Ma ormai manca poco...le chiacchiere hanno fatto il loro corso, è arrivato il tempo di agire...dei fatti concreti...non si può più sbagliare.
October 05

Terremoto al Brindisi Basket

Si vivono giorni di passione in quel di Brindisi, formazione accreditata tra le favorite della serie B1 girone B. Infatti è di queste ore la notizia dell'allontanamento del direttore sportivo Carlo Rinaldi, chiamato all'inizio dell'estate per ricostruire la squadra dopo la bruciante eliminazione in semifinale dello scorso campionato. Un fulmine a ciel sereno questo, che potrebbe portare ad una reazione a catena che per l'ambiente sarebbe deleterio. Tra le varie voci che circolano sarebbe in procinto di essere allontanato anche coach Paolo Moretti, anche lui chiamato in estate per sostituire Tony Trullo, che, sempre a sentire i bene informati sarebbe sulla via del ritorno in terra salentina anche se in teoria non sarebbe possibile visto il suo attuale incarico come coach di Novare in Legadue. Oltre al coach sarebbero in uscita anche tre giocatori della Prefabbricati Pugliesi, Cagnin, Plateo e Cardinali, portati in Puglia proprio dall'ormai ex DS Rinaldi, che è anche un procuratore di giocatori.

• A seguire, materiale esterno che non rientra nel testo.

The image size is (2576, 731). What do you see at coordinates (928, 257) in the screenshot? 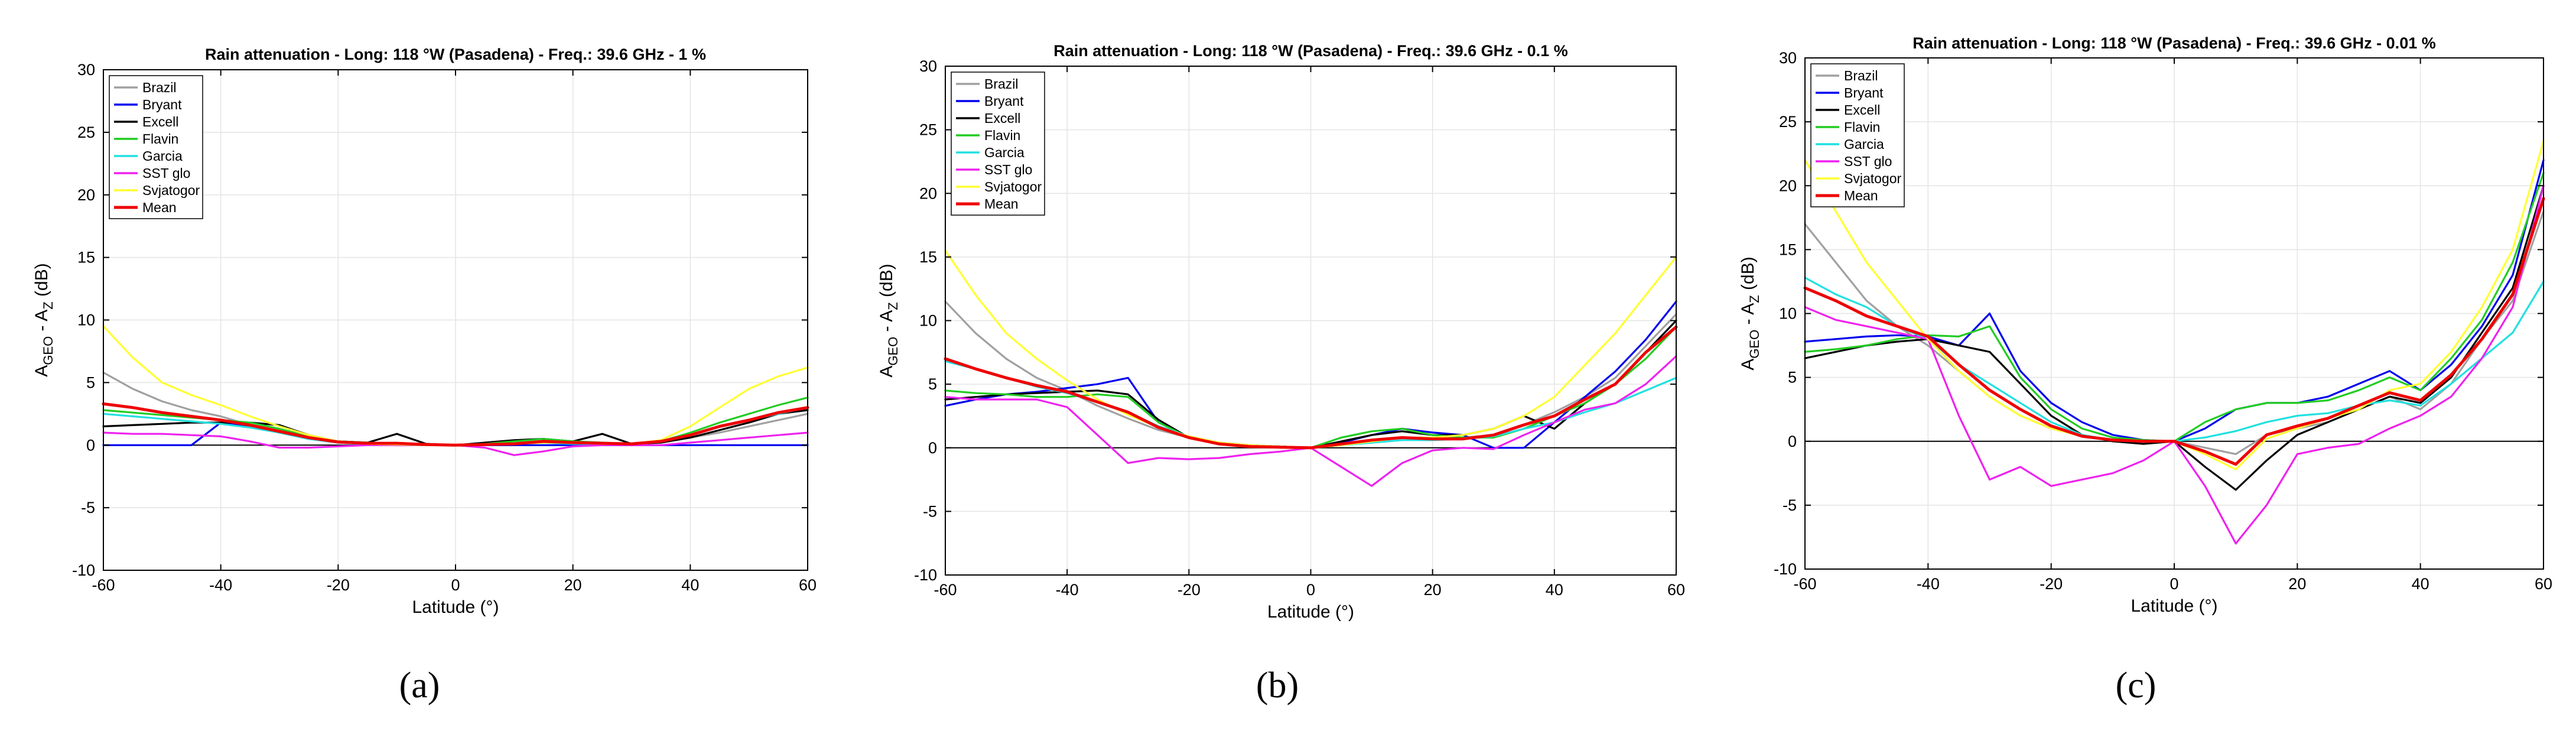
I see `y-tick-label: 15` at bounding box center [928, 257].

Forse proprio l'incarico di procuratore e l'eliminazione in summer cup, che ha creato mal contento nella maggiorparte della tifoseria, avrebbero spinto la dirigenza brindisina a compiere questo gesto. Sta di fatto che si è venuta a creare una situazione complessa a meno di 10 giorni dall'inizio del campionato che la dirigenza della Prefabbricati Pugliesi dovrà risolvere in fretta e nel migliore dei modi possibili affinchè le aspettative della piazza non vengano deluse anche quest'anno, anche se il malumore di parte della tifoseria sui risultati altalenanti in coppa non è del tutto giustificabile. Si è in piena preparazione, ed il preparatore atletico Verrigni in pre-season è uno che fa lavorare molto duramente, la squadra è rinnovata per 8/10 così come lo staff tecnico, andare in forma adesso non ha nessun senso se poi ad aprile-maggio, ossia quando inizia a contare davvvero, la squadra scoppia (Veroli docet).
 
Pensierino finale: per gli amici che ho giù, che mi sembrano tra i più lucidi nell'affrontare e giudicare le vicende, auguro di cuore che tutto possa risolversi al meglio e che il campionato riservi loro le soddisfazioni che meritano.